Feeding The Hungry
Published 12:00 am Monday, December 30, 2013
Five years ago, Kermit Bailey, then deacon of the Episcopal Church of the Ascension on Fork-Bixby Road in the Fork community, had the site named as a food pantry for Second Harvest Food Bank in Winston-Salem.
Volunteers from the church would pick up food at Second Harvest to be distributed at Cornatzer and Cooleemee elementary schools through the “Book Bags for Hope” program.
Four area churches assisted with cash: Fork Baptist, Liberty United Methodist, Bixby Presbyterian and Mocks Methodist.
Each eligible student received a bag of food on Friday afternoons in their bookbags, to take home for weekend meals.
Four years ago, Bailey and Pastor Wesley Cook of Davie Baptist Church extended the Book Bag program by expanding the food pantry to provide boxes of groceries to needy families.
When Bailey died, Cook took over as director of the pantry. Food boxes are distributed four days a month to about 150 families, reaching 500 individuals.
Volunteer drivers use their own vehicles, pick up food from Second Harvest on eight days each month to keep the pantry shelves stocked.
In a typical month, 6,000 pounds of food are transported. Half is donated by the U.S. Department of Agriculture and the state – so no fees can be charged. The remainder of the food comes from excess inventory at local grocery stores. The salvage food from Second Harvest comes with a 19 cents per pound levy, about a $700 monthly cost to the local pantry.
By law, non-profits must reimburse volunteer drivers the expense of fuel and vehicle maintenance.
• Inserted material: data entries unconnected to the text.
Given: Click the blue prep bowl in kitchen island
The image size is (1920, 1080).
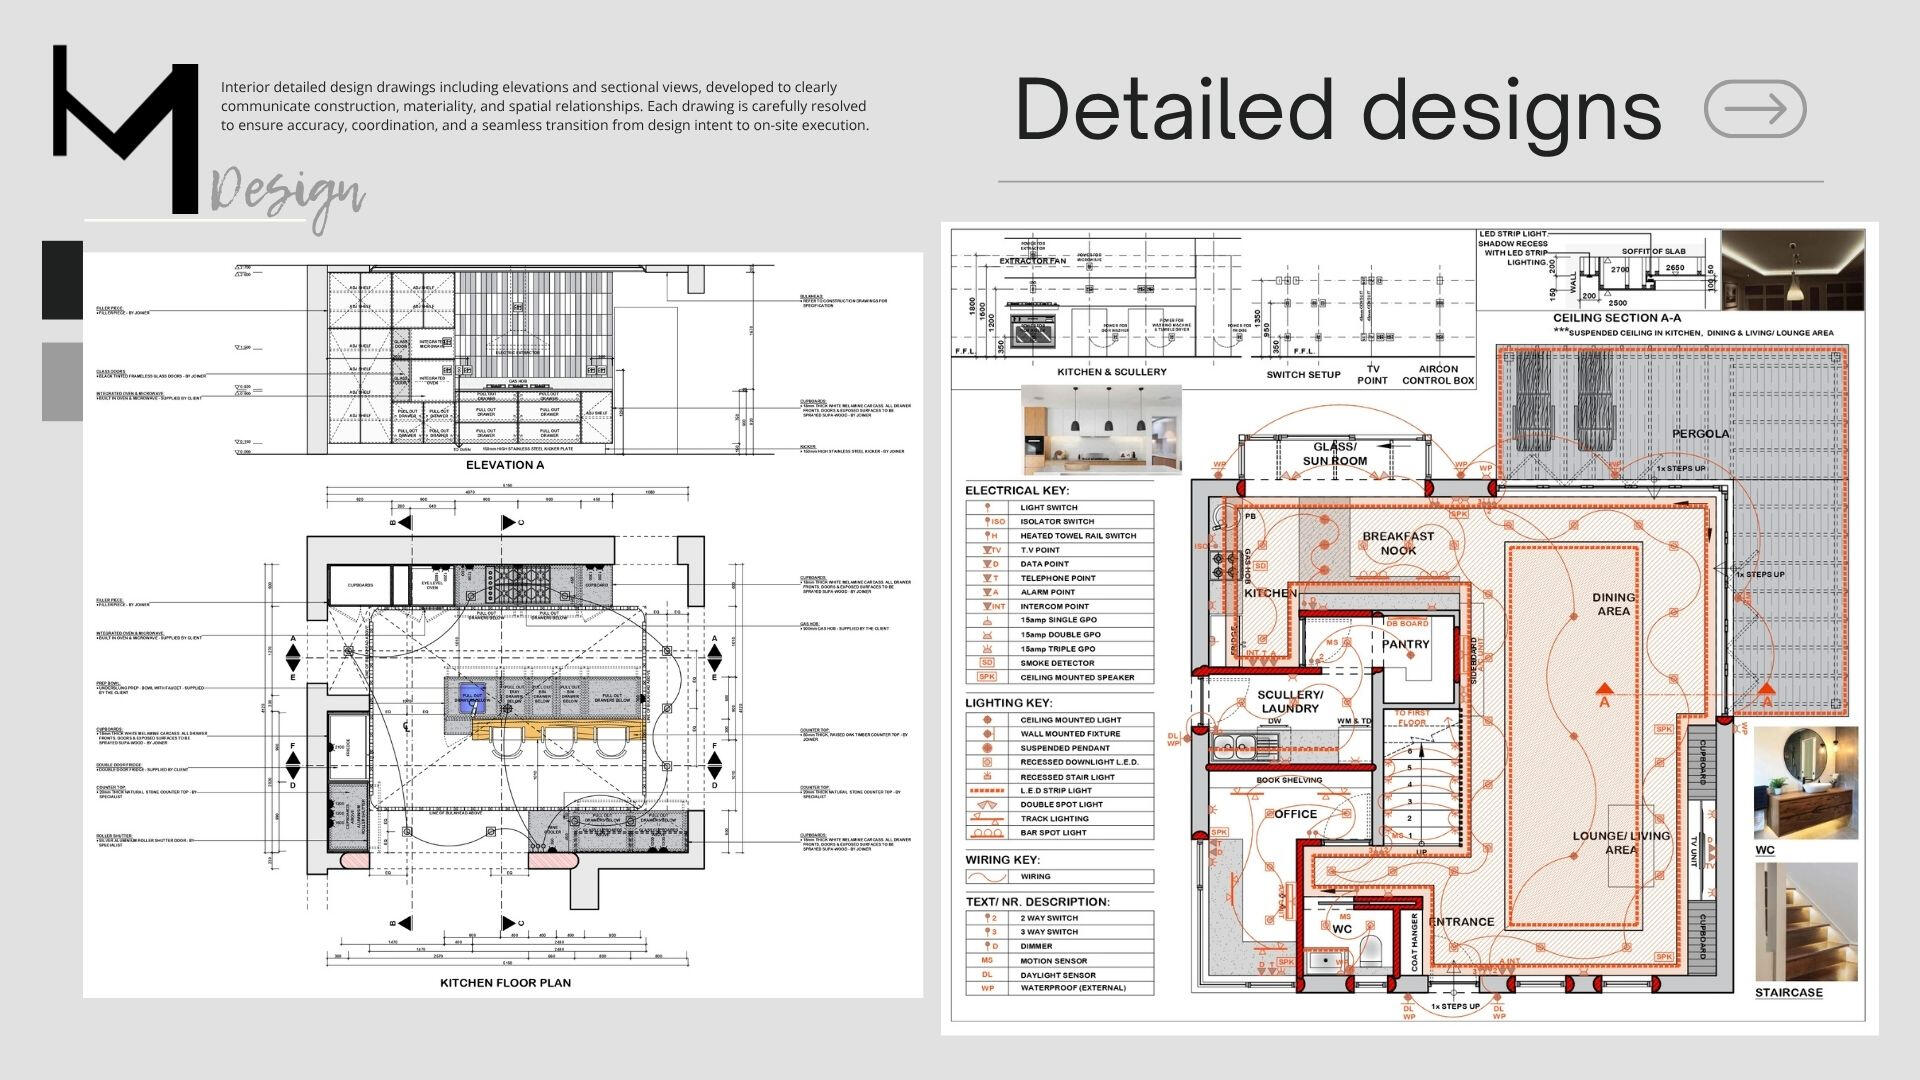Looking at the screenshot, I should (x=471, y=697).
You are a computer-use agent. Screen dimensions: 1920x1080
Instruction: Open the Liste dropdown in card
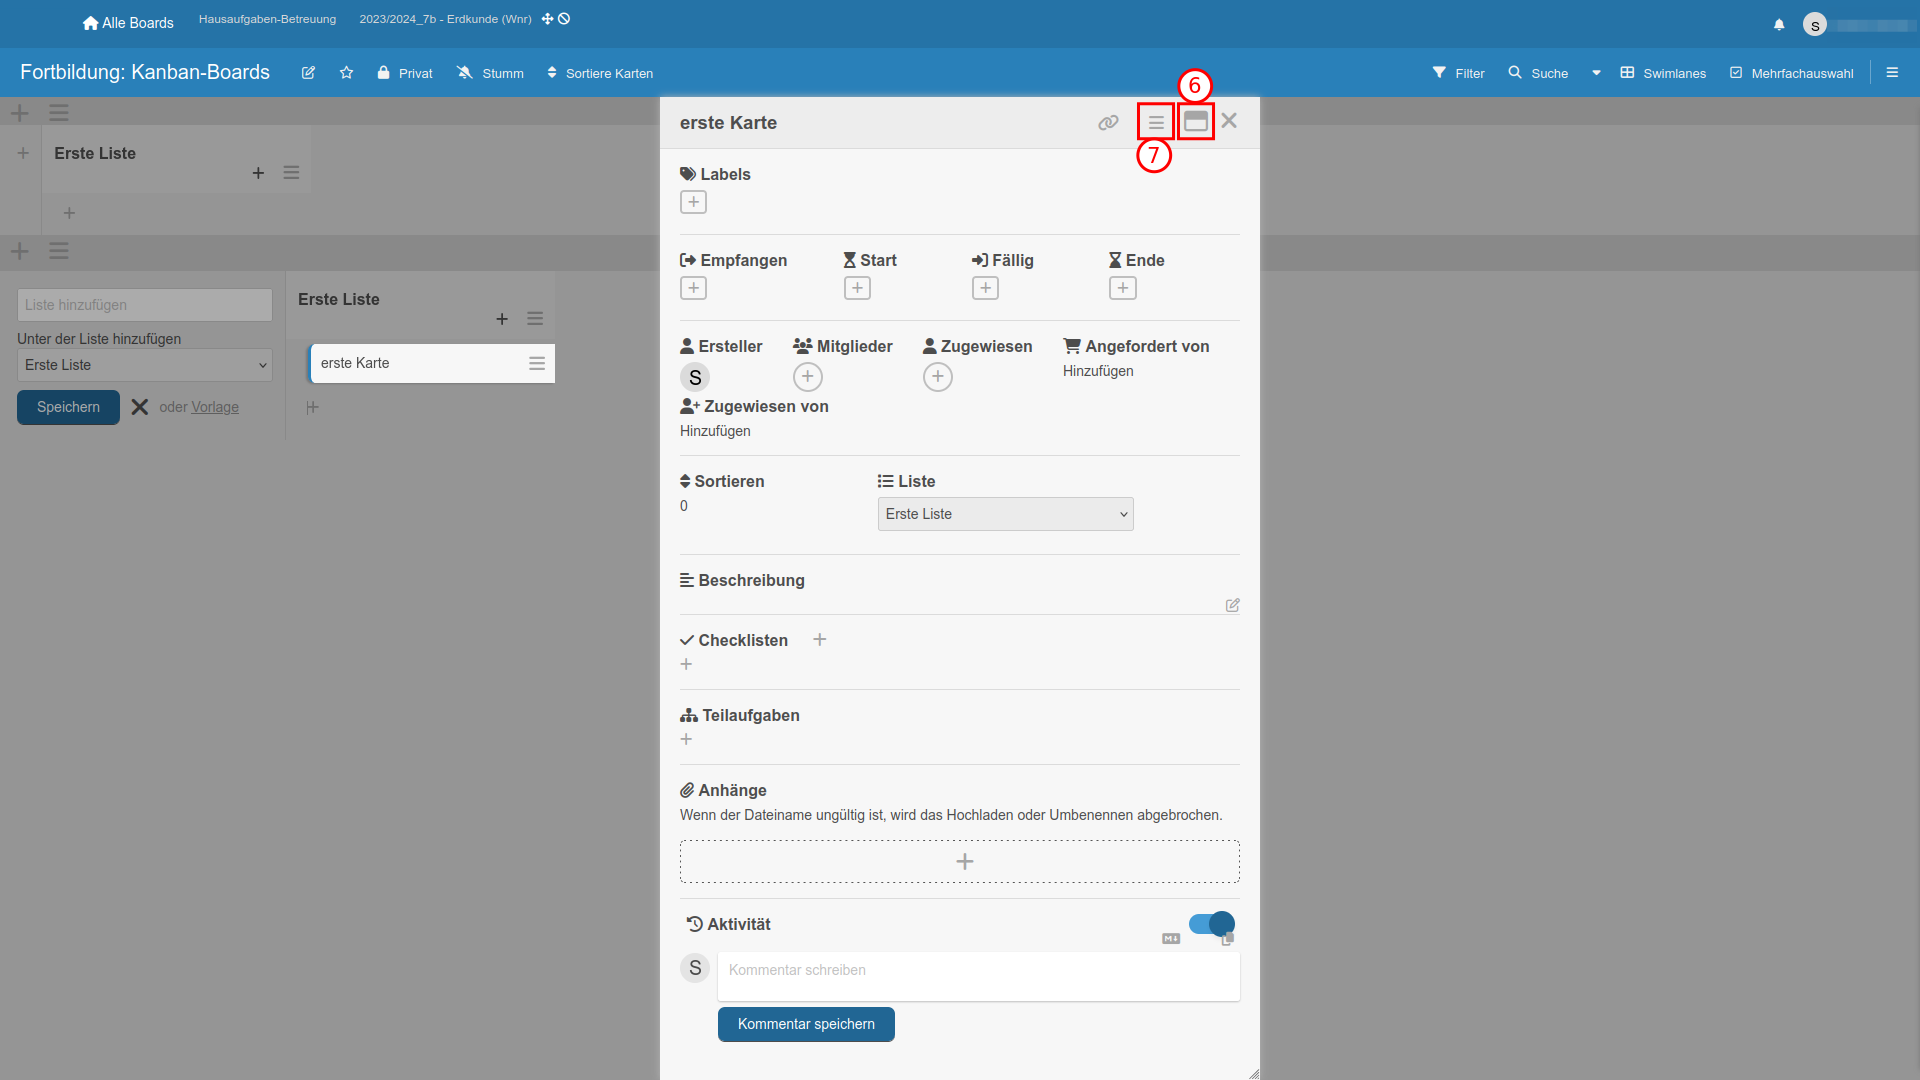coord(1005,514)
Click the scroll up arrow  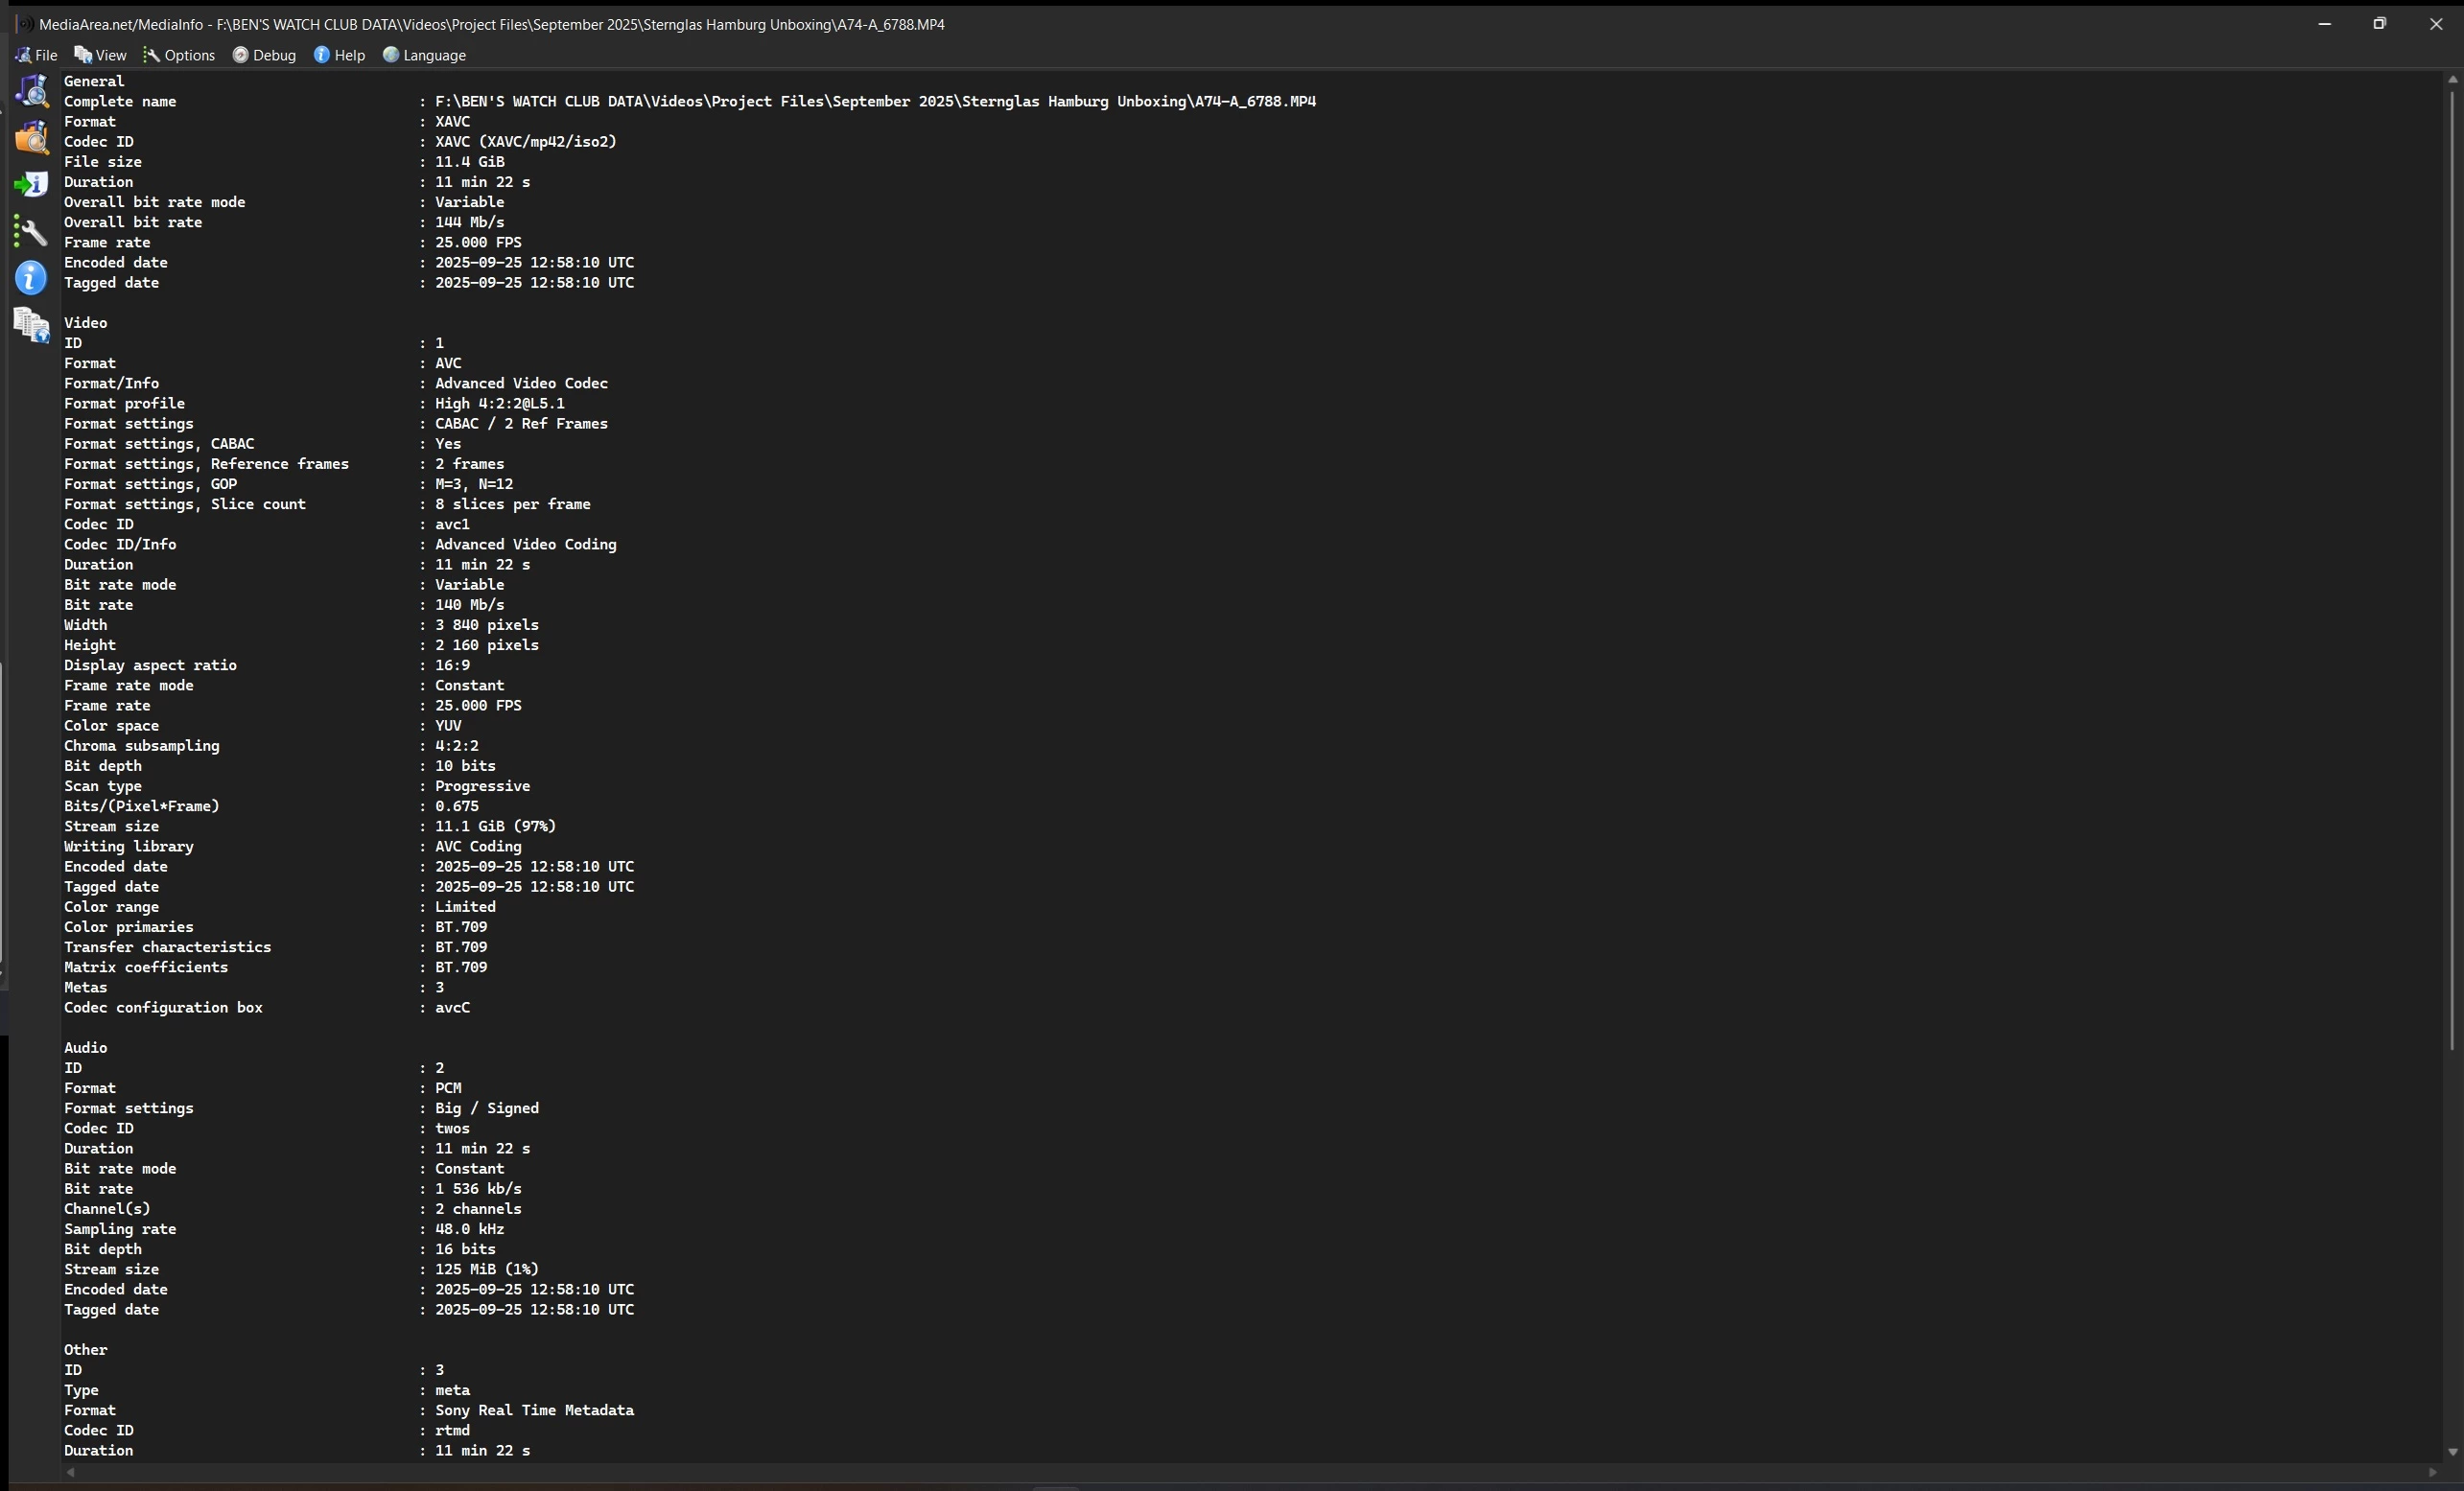2452,79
That adds another $400 to monthly costs.
“The dilemma facing the Church of the Ascension is that the number of families who are petitioning for food is increasing, while the cash donations are falling behind,” said Roy Anderson. “Ascension depends on the tax-deductible checks from individuals and institutions to satisfy this urgent need.”
In 2012, the Mocksville Lions Club included the pantry as one of its service recipients, making large donations to the cause.
The church also works with A Storehouse for Jesus, which has donated food and freezer space. “This cooperation with Storehouse is especially appropriate, because in many cases, the same people are served by both,” Anderson said.